[[ Excerpted records, beginning ]]

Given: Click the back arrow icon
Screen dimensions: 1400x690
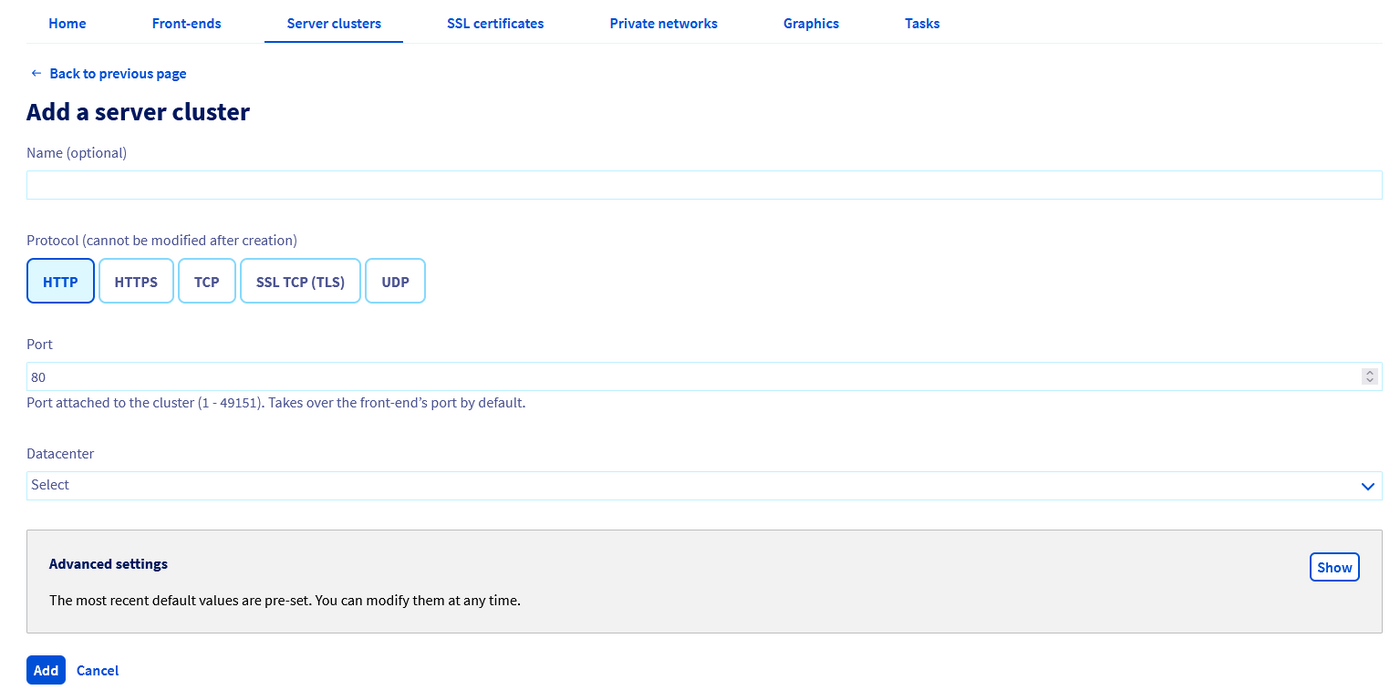Looking at the screenshot, I should pos(35,73).
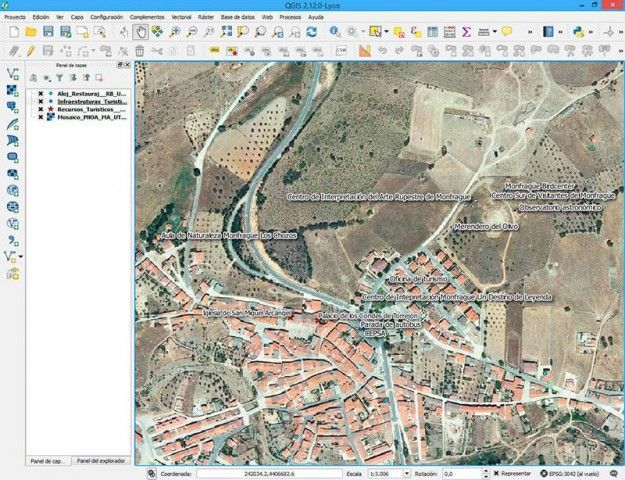Viewport: 625px width, 480px height.
Task: Expand the select features tool dropdown arrow
Action: [386, 32]
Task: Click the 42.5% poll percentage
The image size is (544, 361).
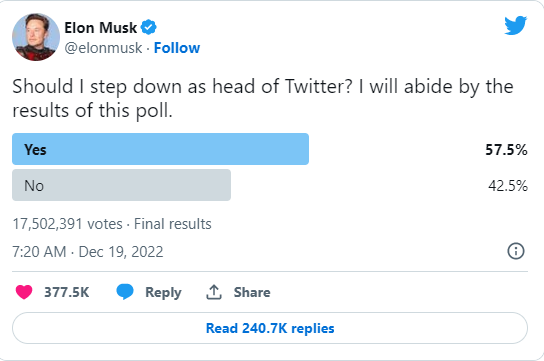Action: (508, 186)
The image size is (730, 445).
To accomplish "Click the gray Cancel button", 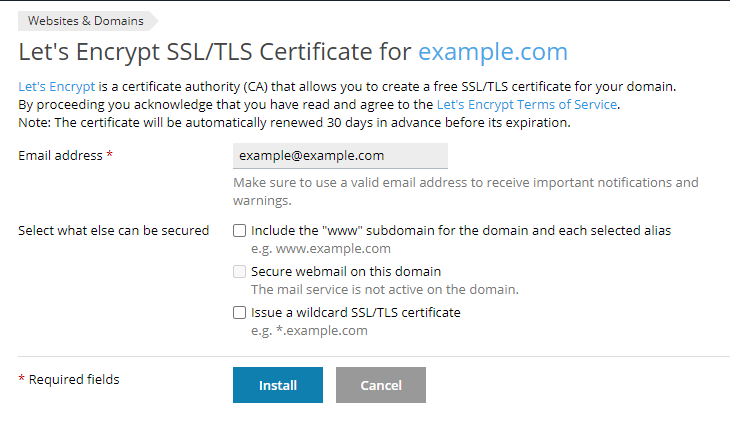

[[ Excerpted records, end ]]

Task objective:
The output should consist of every entry above, printed exactly, with the images removed.

Reply:
Given: Click the back arrow icon
Screen dimensions: 1400x690
Looking at the screenshot, I should pos(35,73).
Viewport: 625px width, 480px height.
Task: Expand the select features tool dropdown arrow
Action: [386, 32]
Task: Click the 42.5% poll percentage
The image size is (544, 361).
Action: (508, 186)
The image size is (730, 445).
To accomplish "Click the gray Cancel button", 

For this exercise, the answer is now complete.